» Required work: Every record is to be returned as written, with no omissions.

» Recorded data:
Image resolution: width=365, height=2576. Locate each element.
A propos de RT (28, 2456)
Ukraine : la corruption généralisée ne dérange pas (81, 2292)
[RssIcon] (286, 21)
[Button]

» Answer to the problem:
Image resolution: width=365, height=2576. Locate each element.
A propos de RT (28, 2456)
Ukraine : la corruption généralisée ne dérange pas (81, 2292)
[RssIcon] (286, 21)
[Button]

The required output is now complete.